BEGIN EXERCISE DATA

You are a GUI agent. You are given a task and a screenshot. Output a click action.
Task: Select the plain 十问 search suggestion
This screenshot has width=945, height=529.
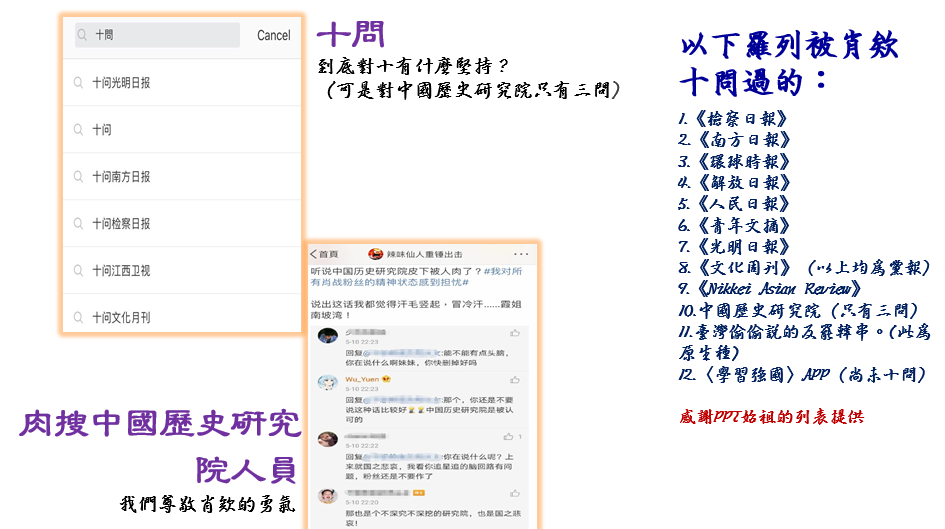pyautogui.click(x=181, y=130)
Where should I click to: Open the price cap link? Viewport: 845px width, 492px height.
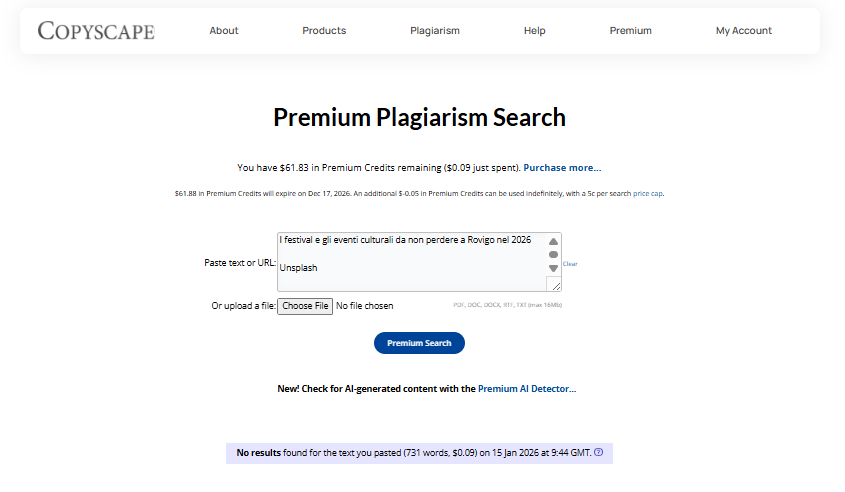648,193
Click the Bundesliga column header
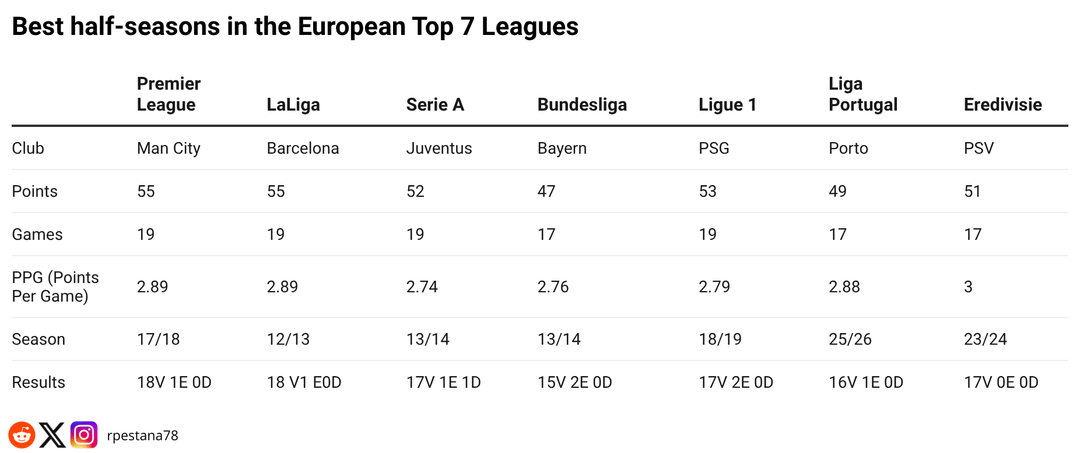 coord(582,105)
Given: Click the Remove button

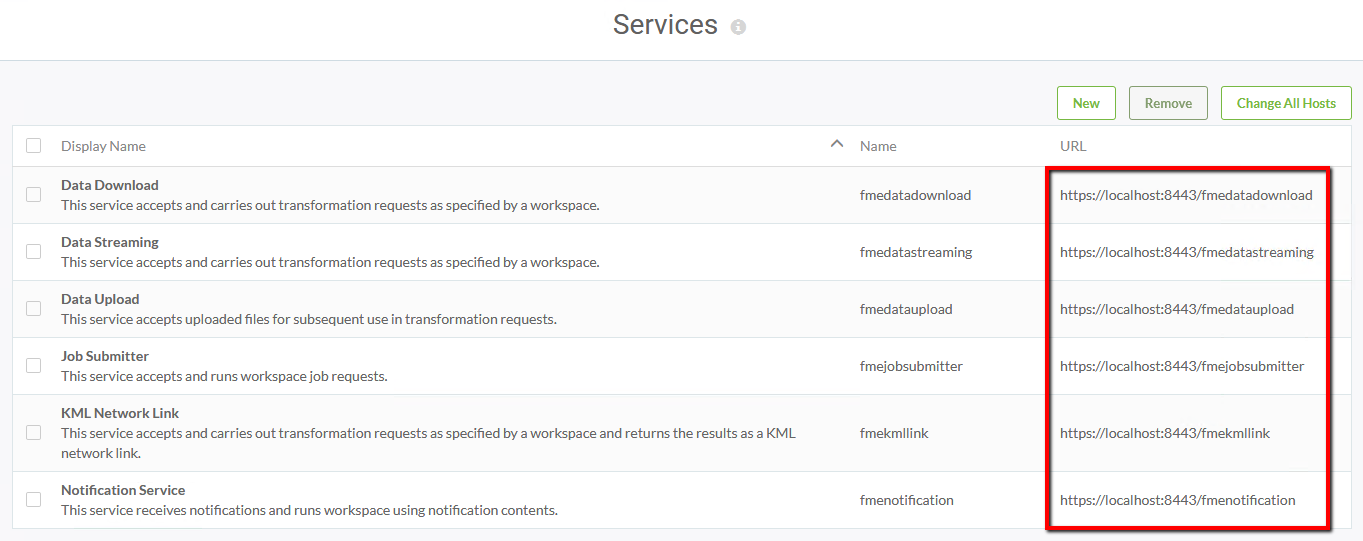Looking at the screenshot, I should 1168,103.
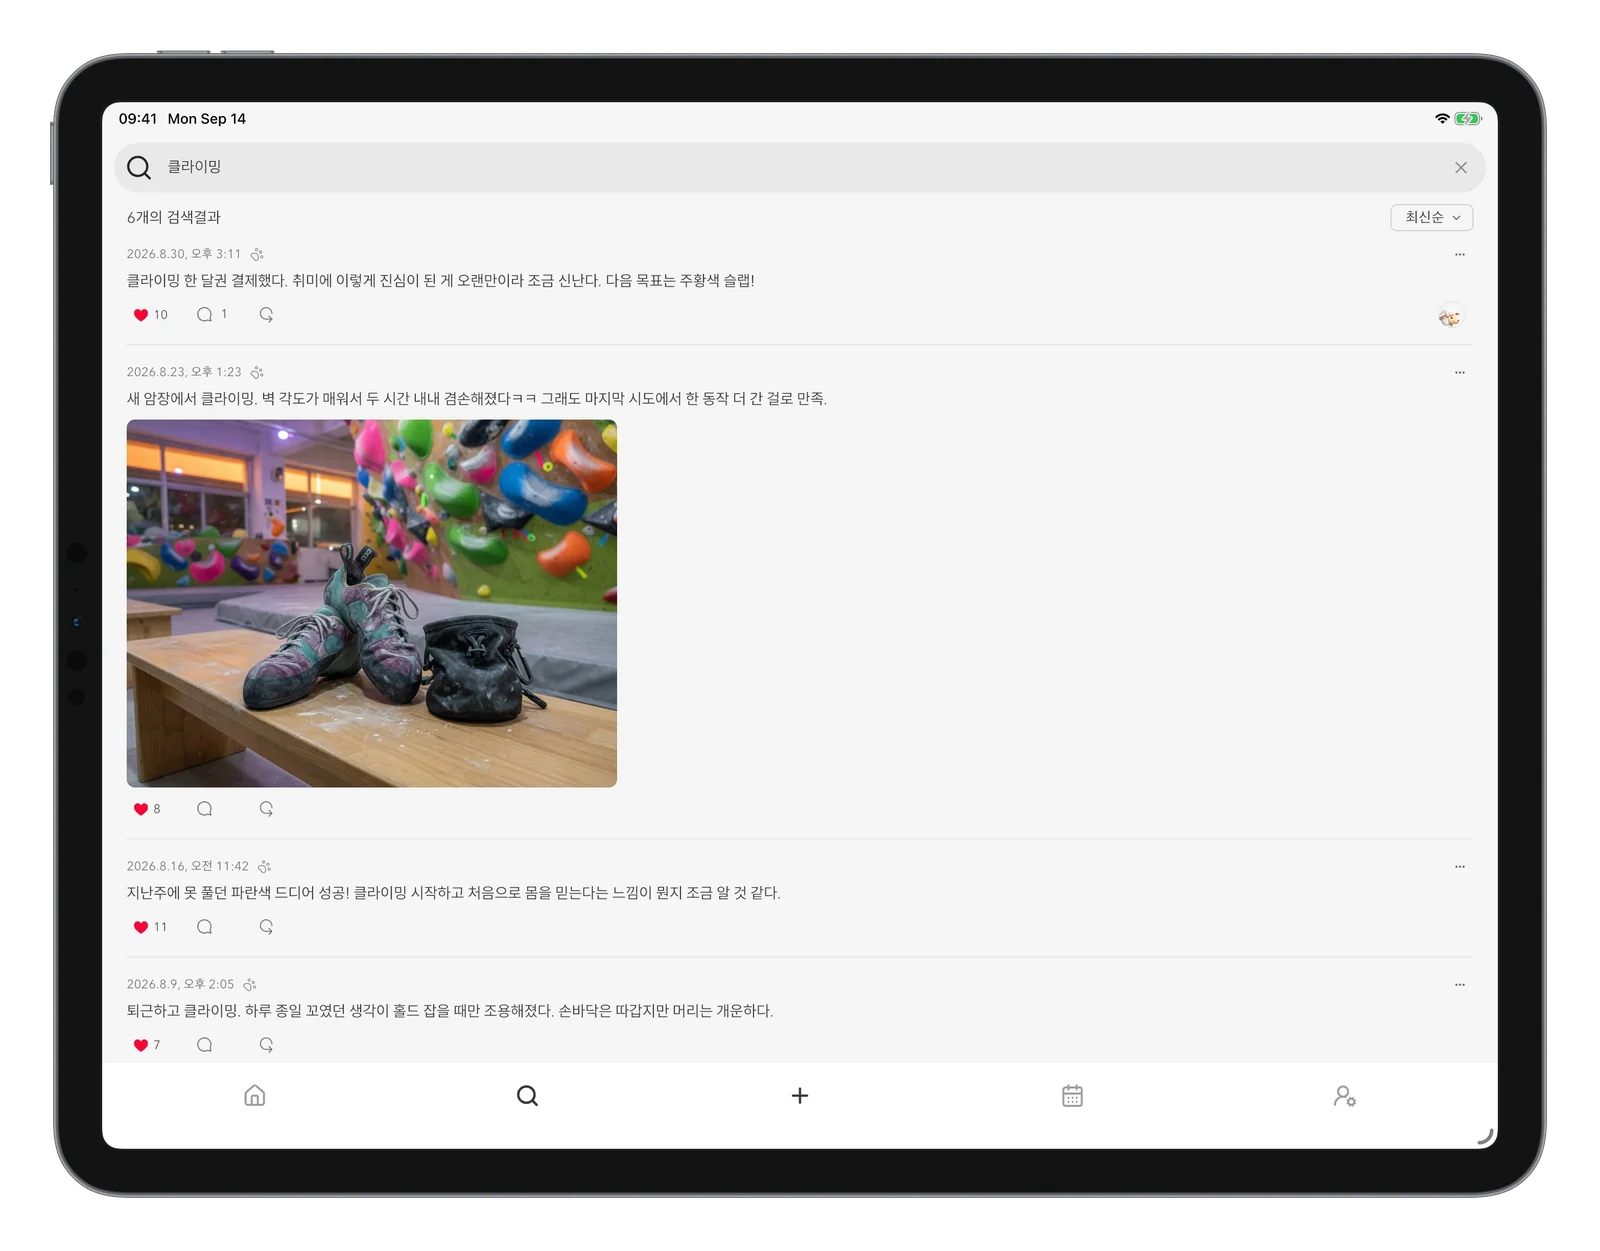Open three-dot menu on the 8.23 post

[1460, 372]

END EXERCISE DATA

EXERCISE DETAILS:
Your reply should hold only the lines from the one that contains "Click the Bundesliga column header" through the last line of the records above, exact and complete, and no pictures.

ANSWER FOR THIS EXERCISE:
Click the Bundesliga column header
 coord(582,105)
Given: Click the Remove button

Looking at the screenshot, I should 1168,103.
Open three-dot menu on the 8.23 post

[1460, 372]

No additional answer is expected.